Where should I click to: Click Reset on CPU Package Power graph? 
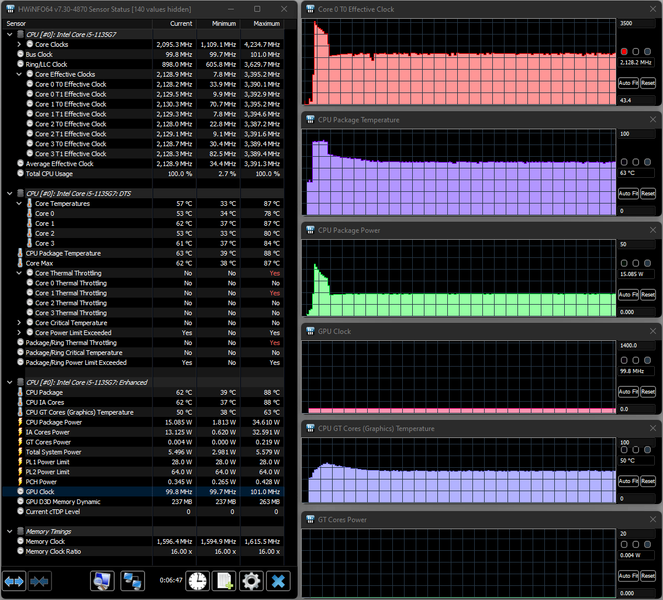point(648,294)
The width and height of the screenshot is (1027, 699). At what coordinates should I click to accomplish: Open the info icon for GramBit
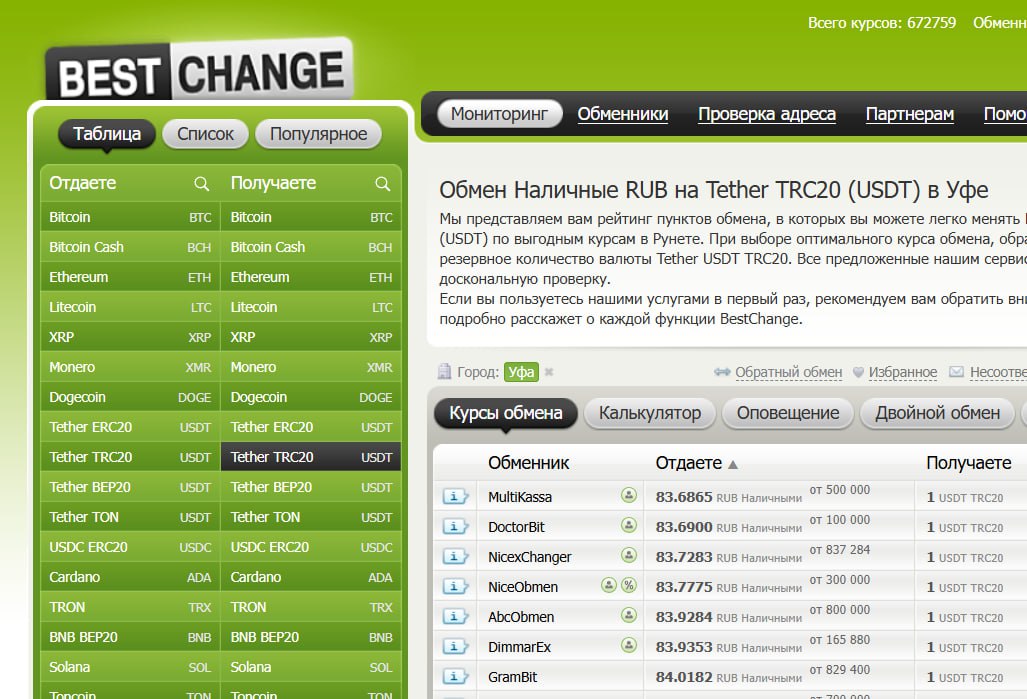pos(456,677)
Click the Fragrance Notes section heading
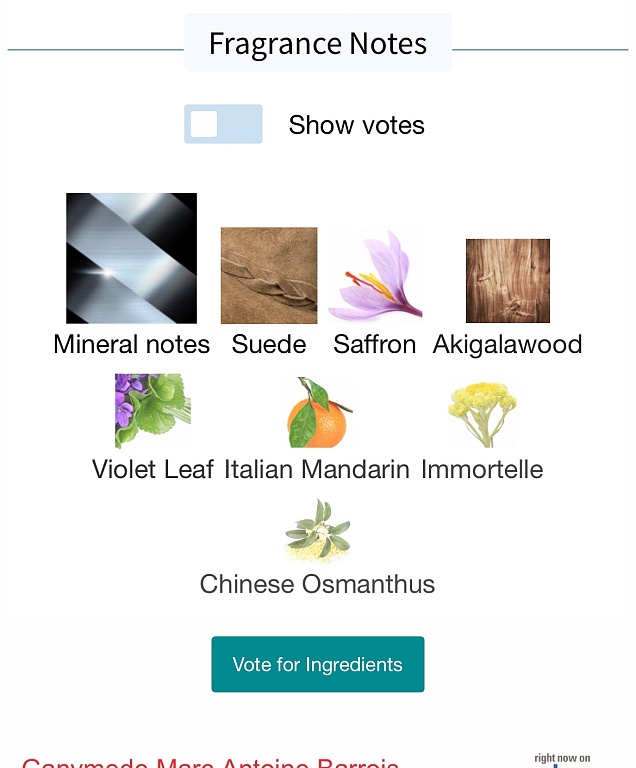This screenshot has width=636, height=768. tap(318, 44)
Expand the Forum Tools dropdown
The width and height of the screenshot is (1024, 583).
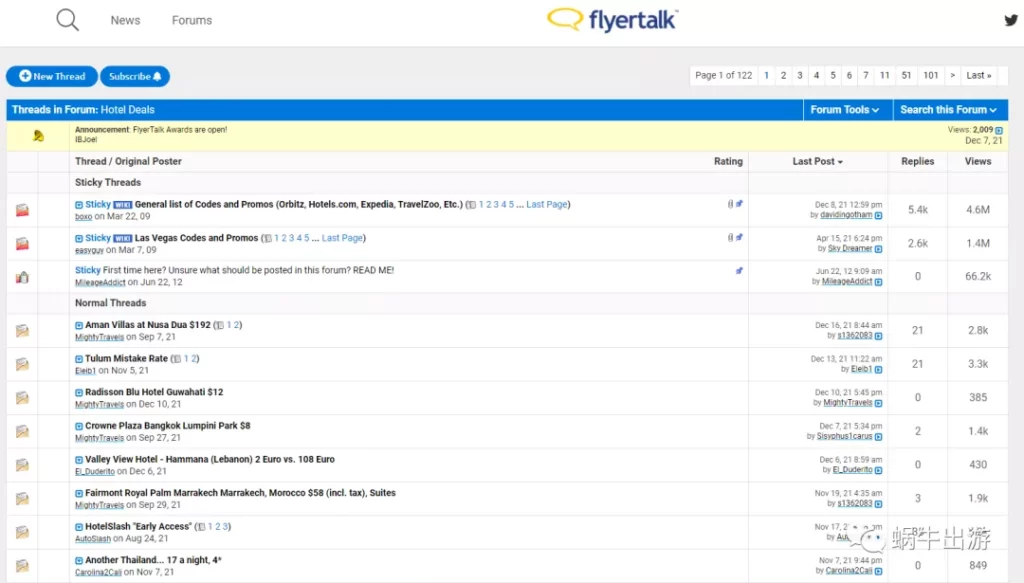point(845,110)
___
Exercise objective -
Every entry above should be printed again exactly, except for the pictures.

Written answer -
Where should I click to: Click Reset on CPU Package Power graph? 
point(648,294)
The width and height of the screenshot is (1027, 699). At what coordinates should I click to accomplish: Open the info icon for GramBit
pos(456,677)
Click the Fragrance Notes section heading
This screenshot has width=636, height=768. tap(318, 44)
Expand the Forum Tools dropdown
The width and height of the screenshot is (1024, 583).
point(845,110)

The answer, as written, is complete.